The first came from Rodney Frelinghuysen, a Republican from New Jersey, who noted that his state has the most highly contaminated Superfund sites of any in the country. Trump has proposed cutting the Superfund program by 25 percent—something that Pruitt has said he supports, despite also saying that Superfund cleanup is his biggest priority as EPA administrator. “It’s good to move with caution before you take too many dramatic steps,” Frelinghuysen said.

The next lashing came from David Joyce, whose criticism was likely the toughest of the hearing. The Ohio Republican slammed Trump’s budget for proposing to eliminate the Great Lakes Restoration Initiative, an Obama-era program that has so far provided $2.2 billion to restore and protect the lakes. “This work wouldn’t happen without federal support,” Joyce said, noting the cleanup has been widely seen as an economic boon to the entire Great Lakes region. He added that “many cleanup projects will not move forward” if the program is eliminated.

Even Congressman Tom Cole, an Oklahoma Republican who worked closely with Pruitt when Pruitt was the state’s attorney general, had to admit he had serious concerns about some of the cuts. Though he first made sure to spend several minutes praising Pruitt for his integrity and hard work, Cole then said he could not abide by steep cuts to the agency’s Indian General Assistance Program, which gives money to federally recognized tribes so they can mange their own environmental protection programs and develop effective solid and hazardous waste management.

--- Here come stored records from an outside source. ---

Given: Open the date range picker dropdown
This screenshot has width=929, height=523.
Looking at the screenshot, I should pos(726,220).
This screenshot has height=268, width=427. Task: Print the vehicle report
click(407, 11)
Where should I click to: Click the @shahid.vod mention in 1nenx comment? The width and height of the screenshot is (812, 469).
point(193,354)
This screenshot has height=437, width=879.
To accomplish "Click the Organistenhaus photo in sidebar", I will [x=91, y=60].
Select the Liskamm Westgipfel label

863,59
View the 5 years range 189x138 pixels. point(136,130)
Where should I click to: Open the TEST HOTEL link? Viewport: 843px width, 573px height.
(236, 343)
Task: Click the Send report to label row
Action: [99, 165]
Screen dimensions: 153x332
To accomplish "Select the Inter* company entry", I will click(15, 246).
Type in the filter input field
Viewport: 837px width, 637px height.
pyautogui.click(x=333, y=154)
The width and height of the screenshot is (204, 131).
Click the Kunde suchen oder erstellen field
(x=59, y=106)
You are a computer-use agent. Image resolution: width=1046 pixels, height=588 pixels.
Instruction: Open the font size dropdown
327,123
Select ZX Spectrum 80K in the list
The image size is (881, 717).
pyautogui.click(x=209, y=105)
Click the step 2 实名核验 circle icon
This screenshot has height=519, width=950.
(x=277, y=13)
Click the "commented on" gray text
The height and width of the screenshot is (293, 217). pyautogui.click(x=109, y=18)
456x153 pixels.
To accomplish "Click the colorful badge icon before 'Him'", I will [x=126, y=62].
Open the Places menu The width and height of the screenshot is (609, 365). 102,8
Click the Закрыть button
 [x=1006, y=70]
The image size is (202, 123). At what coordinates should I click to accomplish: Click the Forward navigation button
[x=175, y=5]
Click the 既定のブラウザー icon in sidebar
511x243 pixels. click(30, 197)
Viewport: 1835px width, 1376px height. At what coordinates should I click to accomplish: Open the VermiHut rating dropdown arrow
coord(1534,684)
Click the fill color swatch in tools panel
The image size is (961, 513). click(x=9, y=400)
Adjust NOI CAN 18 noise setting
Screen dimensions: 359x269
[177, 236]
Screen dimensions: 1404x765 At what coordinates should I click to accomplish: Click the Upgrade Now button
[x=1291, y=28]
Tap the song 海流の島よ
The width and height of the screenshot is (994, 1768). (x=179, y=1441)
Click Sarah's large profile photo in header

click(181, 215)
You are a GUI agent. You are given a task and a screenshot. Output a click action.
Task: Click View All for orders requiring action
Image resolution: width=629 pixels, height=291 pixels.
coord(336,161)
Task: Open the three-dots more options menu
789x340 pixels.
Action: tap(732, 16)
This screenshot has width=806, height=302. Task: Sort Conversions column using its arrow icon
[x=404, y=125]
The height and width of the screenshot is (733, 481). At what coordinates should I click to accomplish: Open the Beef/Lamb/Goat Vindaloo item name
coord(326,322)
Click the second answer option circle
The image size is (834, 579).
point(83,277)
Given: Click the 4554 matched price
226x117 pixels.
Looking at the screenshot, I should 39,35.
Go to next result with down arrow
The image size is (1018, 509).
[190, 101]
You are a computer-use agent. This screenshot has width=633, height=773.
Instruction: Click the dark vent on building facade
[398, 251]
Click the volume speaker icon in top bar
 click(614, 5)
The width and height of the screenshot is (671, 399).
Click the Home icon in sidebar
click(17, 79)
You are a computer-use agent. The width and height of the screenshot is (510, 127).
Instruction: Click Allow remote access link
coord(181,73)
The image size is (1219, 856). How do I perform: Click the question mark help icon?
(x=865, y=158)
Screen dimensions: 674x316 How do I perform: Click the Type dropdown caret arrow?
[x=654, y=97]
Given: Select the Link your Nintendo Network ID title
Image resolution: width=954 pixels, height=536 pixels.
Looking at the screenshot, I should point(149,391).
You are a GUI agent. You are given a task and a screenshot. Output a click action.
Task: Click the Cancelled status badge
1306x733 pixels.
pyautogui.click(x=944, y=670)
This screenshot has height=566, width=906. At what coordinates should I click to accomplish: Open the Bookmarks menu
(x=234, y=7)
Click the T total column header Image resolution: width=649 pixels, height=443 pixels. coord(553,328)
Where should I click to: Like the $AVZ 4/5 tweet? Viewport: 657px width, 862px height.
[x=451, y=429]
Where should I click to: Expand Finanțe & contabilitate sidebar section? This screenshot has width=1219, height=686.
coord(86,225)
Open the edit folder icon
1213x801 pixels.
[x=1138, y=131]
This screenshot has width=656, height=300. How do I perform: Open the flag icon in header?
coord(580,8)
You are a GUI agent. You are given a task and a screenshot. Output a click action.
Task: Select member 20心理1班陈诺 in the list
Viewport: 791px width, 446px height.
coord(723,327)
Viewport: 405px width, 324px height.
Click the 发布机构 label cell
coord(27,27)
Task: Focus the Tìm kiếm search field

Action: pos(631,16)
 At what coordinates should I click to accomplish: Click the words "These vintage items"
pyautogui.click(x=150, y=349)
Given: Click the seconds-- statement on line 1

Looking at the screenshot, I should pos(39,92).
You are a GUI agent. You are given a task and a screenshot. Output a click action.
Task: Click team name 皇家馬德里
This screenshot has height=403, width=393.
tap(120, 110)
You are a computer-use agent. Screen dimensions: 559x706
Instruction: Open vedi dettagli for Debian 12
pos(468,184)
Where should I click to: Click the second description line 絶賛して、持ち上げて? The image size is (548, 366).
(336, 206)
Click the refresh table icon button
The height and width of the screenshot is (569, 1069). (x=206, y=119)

“That worries me,” Cole said, noting the U.S. is obligated to provide that support under treaties with tribes. “We’ve made certain commitments.” He even made a moral argument for keeping the program fully funded. “The biggest recipients tend to be the poorest tribes,” he said.

Pruitt responded to Cole the same way he responded to pretty much everyone who took issue with Trump’s budget. “I look forward to working with you and the chairman and ranking member to address those concerns,” Pruitt said. Pruitt also indicated multiple times that the end goals of environmental programs could still be achieved even if those programs were completely eliminated.

Trump’s budget will eventually have to be approved by Congress, and if Thursday’s hearing with Pruitt made anything clear, it’s that Congress is unlikely to approve the funding request as is. Cole acknowledged as much when addressing Pruitt. “I can assure you you’ll be the first EPA administrator in history who will get more money than you asked for,” he said.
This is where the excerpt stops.